Cependant le vaisseau français et l'espagnol continuèrent leur route, et Candide continua ses conversations avec Martin. Ils disputèrent quinze jours de suite, et au bout de quinze jours ils étaient aussi avancés que le premier. Mais enfin ils parlaient, ils se communiquaient des idées, ils se consolaient. Candide caressait son mouton. « Puisque je t'ai retrouvé, dit-il, je pourrai bien retrouver Cunégonde. »

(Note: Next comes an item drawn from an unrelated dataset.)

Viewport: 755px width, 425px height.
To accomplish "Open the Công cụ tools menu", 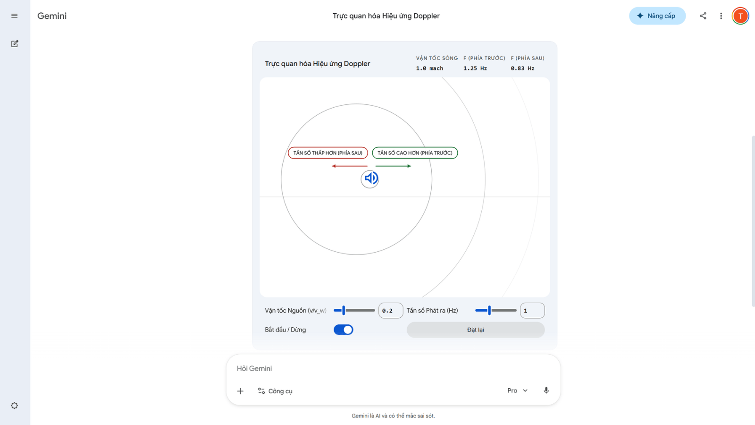I will click(275, 391).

Google Translate paragraph:

However, the French vessel and the Spanish continued their journey, and Candide continued his conversations with Martin. They disputed fifteen days in succession, and at the end of fifteen days they were as advanced as the first. But in the end they talked, they communicated ideas, they consoled each other. Candide stroked his sheep. "Since I have found you," he said, "I could very well find Cunegonde." »

Translator 1 paragraph:

The French and Spanish ships continued on their journey, and Candide and Martin continued their conversation. They disputed for fifteen days in a row and at the end of that time they were just as far advanced as the first moment they began. However, they had the satisfaction of talking, of communicating their ideas, and of comforting each other. Candide embraced his sheep: "Since I have found you again," said he, "I may possibly find my Cunégonde once more."

Translator 2 paragraph:

Meanwhile the French and Spanish vessels continued on their journey, and Candide continued his talks with Martin. They disputed for fifteen days in a row, and at the end of that time were just as much in agreement as at the beginning. But at least they were talking, they exchanged ideas, they consoled one another. Candide caressed his sheep. —Since I have found you again, said he, I may well rediscover Miss Cunégonde.

Sentence-level Alignments

Given a Google Translate paragraph g and aligned human translator paragraphs t₁,..., t_n, we compute sentence-level alignments between g and t₁, g and t₂,..., and g and t_n separately. This is because unlike Google Translate, human translators often split or merge sentences, which means that it isn't always possible to align all sentences from a given translator to all sentences of the GT. Thus, we cannot provide n-way alignments for sentences in the same way that we did for paragraphs.

Code

Setup

git clone https://github.com/ngram-lab/par3
cd par3
python3.7 -m virtualenv par3-venv
source par3-venv/bin/activate
pip install .
python -m spacy download en_core_web_sm

Running alignment code

python -m par3_align.align_books --dataset par3_dataset_test --verbose
diff par3_dataset_test/candide_fr/aligned.pkl par3_dataset_test/candide_fr/aligned2.pkl

The dataset folder should look something like this for successful alignment,

par3_dataset_test/candide_fr
├── src_txts
│   └── candide_src.txt
└── trans_txts
    ├── candide_gt.txt
    ├── candide_henry_morley.txt
    └── candide_robert_adams.txt

In this case, the output will be in dataset_test/candide_fr/align.pkl. You can visualize the alignment in html/candide_fr.html.

Dataset Details

The dataset is pickled dictionary in par3.pkl.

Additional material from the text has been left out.